White Tea: What It Is And The Different Types, Explained By Loose-Leaf Expert

Other than water, tea is the most consumed beverage in the world. It's affordable, healthy, refreshing, and delicious, and there are endless types of tea to try. Tea is embedded in worldwide cultures and traditions, from Japanese tea ceremonies to Southern sweet tea. We even stood up to the Brits by throwing a little tea party in Boston to show them we wouldn't pay their taxes any longer.

White tea has been around for over 1,000 years, but even frequent tea drinkers may not know how it differs from the more common black and green teas. White tea is less imbibed and less understood, but it is a tea variety grown and produced with great care, which results in a wonderfully light and bright cup of tea. I was first introduced to the enormous world of tea while working at Old Town Coffee Tea and Spice in Alexandria, Virginia, and then at the Random Tea Shop in Philadelphia, Pennsylvania. Even before trying white tea, I was drawn to the names on the labels, words that seemed to tell me something about what was inside that I did not yet understand: silver tips, long eyebrow, dragon phoenix pearls. They hinted at white tea's regal and storied past. 

Now, I am a firm believer that any tea lover should add white tea to their collection. In fact, if you aren't a tea drinker, you should get some anyway.

What is white tea?

White tea is made from the leaves of the camellia sinensis plant. In fact, all real and caffeinated tea is. But white tea is processed and prepared in unique ways that make it lighter, fresher, and more naturally sweet than other tea varieties. White tea was a favorite delicacy of Chinese emperors over 1,000 years ago, and while it has become far more widely available, it retains grandeur in its elegant and delicate leaves.

* Challenges:
A. Answer these about the white tea article:
(i) Which shop in Alexandria, Virginia, did the writer work at?
(ii) Which plant are white tea leaves made from?
(iii) For whom was white tea a favorite delicacy over 1,000 years ago?
B. Write the next part of the white tea article, starting after its last sentence.

* Material provided:
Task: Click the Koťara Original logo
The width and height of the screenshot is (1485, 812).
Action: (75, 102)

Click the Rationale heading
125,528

--

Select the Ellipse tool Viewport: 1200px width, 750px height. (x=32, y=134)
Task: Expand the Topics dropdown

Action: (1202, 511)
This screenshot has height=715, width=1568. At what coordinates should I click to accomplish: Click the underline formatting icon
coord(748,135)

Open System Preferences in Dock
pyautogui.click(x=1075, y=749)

* The results:
A.
(i) Old Town Coffee Tea and Spice
(ii) The camellia sinensis plant
(iii) Chinese emperors

B.
Traditionally grown and processed in the Fujian province of China, white tea is now made in various parts of Asia using similar techniques. Traditional white tea is made from leaf buds that have not fully opened. It undergoes minimal processing and oxidization; it is plucked, dried, and then sorted. The pale, light leaves are covered in a fine white hair that gives white tea its name. 

While the subtle flavors and aromas of white tea vary based on its type and quality, it generally has light floral, sweet notes and produces a pale, golden yellow cup when brewed. Generally, it is not advisable to flavor white tea with additional ingredients or oils. White tea's delicate taste and aroma make it less suitable for strong added flavors than black tea. Nonetheless, some tea companies do make blended teas like Earl Grey or fruit infusions using white tea.

How this type of tea is processed

The ethos of white tea is minimal preparation and intervention. The best white tea leaves are plucked in early spring when the plant's first blooms have not yet reached full maturity. The plucked leaves are then piled onto large outdoor bamboo trays to undergo a gentle drying process called withering. As they rest on the trays, they begin to lose their moisture slowly. The tea leaves are only partly withered to minimize oxidation. It involves a careful balancing act of removing moisture from the leaves by leaving them out in the sun without introducing too much air or heat. The partially withered leaves darken from green to brown while preserving and developing their natural flavors and aromas.

Finally, they are dried under low flame heat to stop oxidation and deepen their flavor further. Once dried, the leaves are sorted by hand. Much of the sorting process involves removing any leaves that appear unsuitable for drinking. The rest of the tea leaves are carefully separated into five different grades before being packaged and sent worldwide.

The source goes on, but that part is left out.